* _EXERCISE_: Please take the records that follow and repeat exactly the lines starting with the line with "1010x590 pixels." and going on through the line with "Image resolution: width=1568".

* _RECORDS FOR THE TASK_:
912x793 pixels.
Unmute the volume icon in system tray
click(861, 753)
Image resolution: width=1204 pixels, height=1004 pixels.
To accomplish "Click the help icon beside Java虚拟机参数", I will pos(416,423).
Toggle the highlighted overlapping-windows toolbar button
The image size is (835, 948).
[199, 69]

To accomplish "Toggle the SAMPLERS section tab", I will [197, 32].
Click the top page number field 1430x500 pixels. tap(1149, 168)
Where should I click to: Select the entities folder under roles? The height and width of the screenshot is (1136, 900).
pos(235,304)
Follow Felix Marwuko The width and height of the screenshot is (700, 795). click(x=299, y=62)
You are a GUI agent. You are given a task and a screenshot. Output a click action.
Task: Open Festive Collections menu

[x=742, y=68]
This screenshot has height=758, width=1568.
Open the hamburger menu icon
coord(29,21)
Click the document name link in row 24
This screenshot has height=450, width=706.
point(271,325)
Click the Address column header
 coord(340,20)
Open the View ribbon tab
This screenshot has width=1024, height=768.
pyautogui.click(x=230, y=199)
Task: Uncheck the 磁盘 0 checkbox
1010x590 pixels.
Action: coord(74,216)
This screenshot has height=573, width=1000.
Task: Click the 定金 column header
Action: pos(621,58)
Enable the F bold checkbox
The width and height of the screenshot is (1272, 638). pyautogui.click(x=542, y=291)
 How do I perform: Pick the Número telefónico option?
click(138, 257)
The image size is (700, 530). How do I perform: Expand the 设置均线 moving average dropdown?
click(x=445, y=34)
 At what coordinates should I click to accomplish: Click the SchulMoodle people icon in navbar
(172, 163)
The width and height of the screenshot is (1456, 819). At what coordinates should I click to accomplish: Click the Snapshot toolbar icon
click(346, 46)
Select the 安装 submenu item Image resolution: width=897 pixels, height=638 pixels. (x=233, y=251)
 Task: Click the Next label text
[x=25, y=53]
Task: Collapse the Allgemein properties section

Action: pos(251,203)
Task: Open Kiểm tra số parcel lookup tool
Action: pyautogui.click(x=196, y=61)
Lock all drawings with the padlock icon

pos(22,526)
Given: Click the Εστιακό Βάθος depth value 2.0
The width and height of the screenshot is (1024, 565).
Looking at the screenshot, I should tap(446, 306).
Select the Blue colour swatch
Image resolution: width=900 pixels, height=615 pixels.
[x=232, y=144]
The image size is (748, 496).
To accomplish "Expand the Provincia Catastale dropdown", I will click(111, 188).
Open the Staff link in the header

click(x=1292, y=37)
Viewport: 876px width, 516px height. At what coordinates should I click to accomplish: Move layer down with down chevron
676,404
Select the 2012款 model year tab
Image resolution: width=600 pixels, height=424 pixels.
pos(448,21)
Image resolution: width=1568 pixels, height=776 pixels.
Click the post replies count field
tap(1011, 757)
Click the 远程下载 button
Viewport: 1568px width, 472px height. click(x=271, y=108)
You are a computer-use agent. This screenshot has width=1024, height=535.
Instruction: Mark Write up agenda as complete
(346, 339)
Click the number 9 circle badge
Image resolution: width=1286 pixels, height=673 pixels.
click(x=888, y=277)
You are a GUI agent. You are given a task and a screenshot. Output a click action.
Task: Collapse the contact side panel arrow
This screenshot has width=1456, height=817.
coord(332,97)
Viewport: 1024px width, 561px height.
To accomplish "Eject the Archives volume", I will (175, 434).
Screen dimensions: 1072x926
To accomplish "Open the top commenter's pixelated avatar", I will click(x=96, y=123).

* _RESPONSE_:
1010x590 pixels.
Action: coord(74,216)
This screenshot has height=573, width=1000.
Task: Click the 定金 column header
Action: pos(621,58)
Enable the F bold checkbox
The width and height of the screenshot is (1272, 638). pyautogui.click(x=542, y=291)
 How do I perform: Pick the Número telefónico option?
click(138, 257)
The image size is (700, 530). How do I perform: Expand the 设置均线 moving average dropdown?
click(x=445, y=34)
 At what coordinates should I click to accomplish: Click the SchulMoodle people icon in navbar
(172, 163)
The width and height of the screenshot is (1456, 819). At what coordinates should I click to accomplish: Click the Snapshot toolbar icon
click(346, 46)
Select the 安装 submenu item Image resolution: width=897 pixels, height=638 pixels. (x=233, y=251)
 Task: Click the Next label text
[x=25, y=53]
Task: Collapse the Allgemein properties section

Action: pos(251,203)
Task: Open Kiểm tra số parcel lookup tool
Action: pyautogui.click(x=196, y=61)
Lock all drawings with the padlock icon

pos(22,526)
Given: Click the Εστιακό Βάθος depth value 2.0
The width and height of the screenshot is (1024, 565).
Looking at the screenshot, I should tap(446, 306).
Select the Blue colour swatch
Image resolution: width=900 pixels, height=615 pixels.
[x=232, y=144]
The image size is (748, 496).
To accomplish "Expand the Provincia Catastale dropdown", I will click(111, 188).
Open the Staff link in the header

click(x=1292, y=37)
Viewport: 876px width, 516px height. At what coordinates should I click to accomplish: Move layer down with down chevron
676,404
Select the 2012款 model year tab
Image resolution: width=600 pixels, height=424 pixels.
pos(448,21)
Image resolution: width=1568 pixels, height=776 pixels.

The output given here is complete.